> **PROBLEM DESCRIPTION**:
Copy the stretch of the trigonometry problem below from "The sum of infinite" through "is the correct.", swapping "GP" for "geometric series".

> **PASSAGE**:
*****

Question

The value of $\mathrm{x}$ which satisfies $8^{1+\mathrm{cosx}+{\cos }^2\mathrm{x}+...}=64$ in $[-\mathrm{\pi },\mathrm{\pi }]$ is

• A. $\pm \frac{\mathrm{\pi }}{2},\pm \frac{\mathrm{\pi }}{3}$
• B. $\pm \frac{\mathrm{\pi }}{3}$
• C. $\pm \frac{\mathrm{\pi }}{2},\pm \frac{\mathrm{\pi }}{6}$
• D. $\pm \frac{\mathrm{\pi }}{6},\pm \frac{\mathrm{\pi }}{3}$

Answer 1

The correct option is B

$\pm \frac{\mathrm{\pi }}{3}$

Explanation for the correct option:

Given: $8^{1+\mathrm{cosx}+{\cos }^2\mathrm{x}+...}=64$

$1+\cos x+{\cos }^{2}x+.....$ is an infinite geometric progression with $\mathrm{a}=1,\mathrm{r}=\mathrm{cosx}$

The sum of infinite GP is $\frac{\mathrm{a}}{1-\mathrm{r}}=\frac{1}{1-\mathrm{cosx}}$

$\begin{array}{crcl}\Rightarrow & 8^{\frac{1}{1-\cos x}}& =& 8^2\\ \Rightarrow & \frac{1}{1-\cos x}& =& 2\\ \Rightarrow & 1& =& 2(1-\cos x)\\ \Rightarrow & \frac{1}{2}& =& 1-\cos x\\ \Rightarrow & \cos x& =& 1-\frac{1}{2}\\ \Rightarrow & \cos x& =& \frac{1}{2}\\ \Rightarrow & \cos x& =& \cos \frac{\mathrm{\pi }}{3}\\ \Rightarrow & x& =& \pm \frac{\mathrm{\pi }}{3}\end{array}$

Hence option B is the correct.

*****

> **DATA SECTION**:
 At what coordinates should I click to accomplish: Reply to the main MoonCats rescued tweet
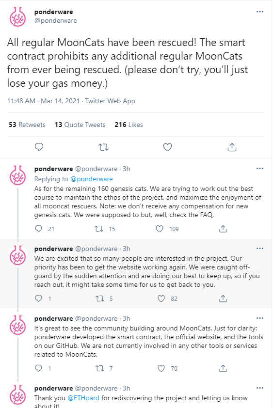coord(39,147)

*****

> **SOLUTION TO THIS TASK**:
The sum of infinite geometric series is $\frac{\mathrm{a}}{1-\mathrm{r}}=\frac{1}{1-\mathrm{cosx}}$

$\begin{array}{crcl}\Rightarrow & 8^{\frac{1}{1-\cos x}}& =& 8^2\\ \Rightarrow & \frac{1}{1-\cos x}& =& 2\\ \Rightarrow & 1& =& 2(1-\cos x)\\ \Rightarrow & \frac{1}{2}& =& 1-\cos x\\ \Rightarrow & \cos x& =& 1-\frac{1}{2}\\ \Rightarrow & \cos x& =& \frac{1}{2}\\ \Rightarrow & \cos x& =& \cos \frac{\mathrm{\pi }}{3}\\ \Rightarrow & x& =& \pm \frac{\mathrm{\pi }}{3}\end{array}$

Hence option B is the correct.